There is nothing in the historical record to show that censorship of religious or political ideas has had any lasting effect. Christianity flourished despite the efforts of the Roman Emperors to suppress it. Heresies and new religions developed and flourished in the Christian era at the height of religious suppression. The theories of democracy did not die out even though kings opposed them. And the efforts in recent times to suppress the Communist ideology and to keep it from people has not had a measurable or determinable success. Insofar as the record goes, the indications are that heresy and political ideas either flourished or died because of their own strength or weakness even though books were suppressed or burned and authors imprisoned, exiled, or executed.

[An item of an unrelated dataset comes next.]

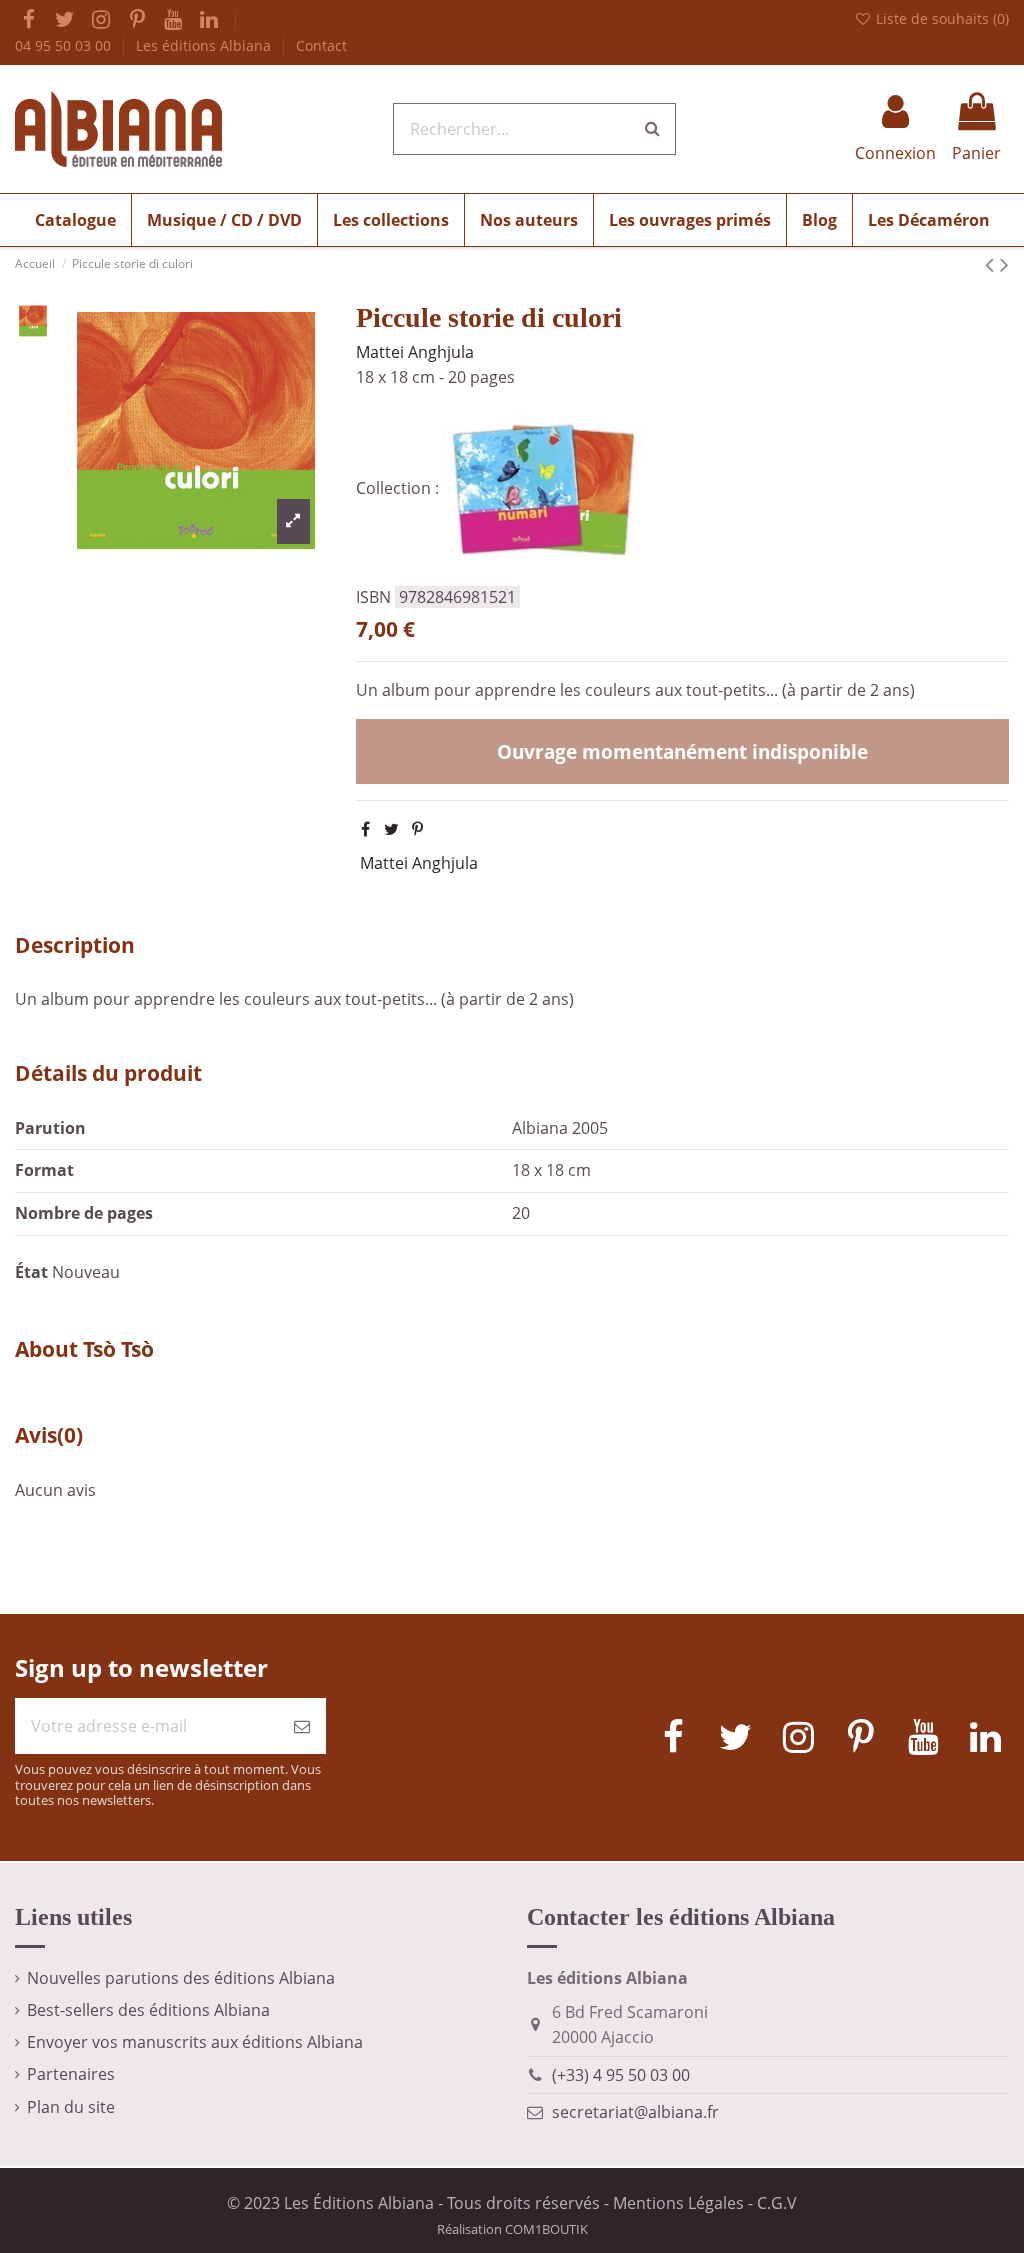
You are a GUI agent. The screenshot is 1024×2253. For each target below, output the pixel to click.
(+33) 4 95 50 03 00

And he concludes: “The real basis of freedom of speech and of expression is not, however, the right of a person to say what he thinks or what he wishes to say but the right and need of all persons to learn the truth. The only practical approach to this end is freedom of expression.”

Epilogue

An amusing sidebar to this tale: When the commission released its report, an enterprising publisher printed and sold an illustrated version of it, adding examples of what was being debated therein: that is, 546 dirty pictures. William Hamling, the publisher, and Earl Kemp, the editor, were arrested on charges of pandering to prurient interests for mailing ads for the illustrated report, and sentenced to four and three years in prison, respectively. According to Robert Brenner’s Huffpost account, someone received the mailing, took it to Keating, who took it to Nixon, who told Attorney General John Mitchell to nab them. (And some wonder why we worry about Trump attacking the press as the enemy of the people and having a willing handmaid in William Barr, who will do his any bidding!) The Supreme Court upheld their convictions but the men served only 90 days, though the owner was forced to sell his publishing house and was not permitted to write about the case: censorship upon censorship.

Two months later, Richard Nixon left office.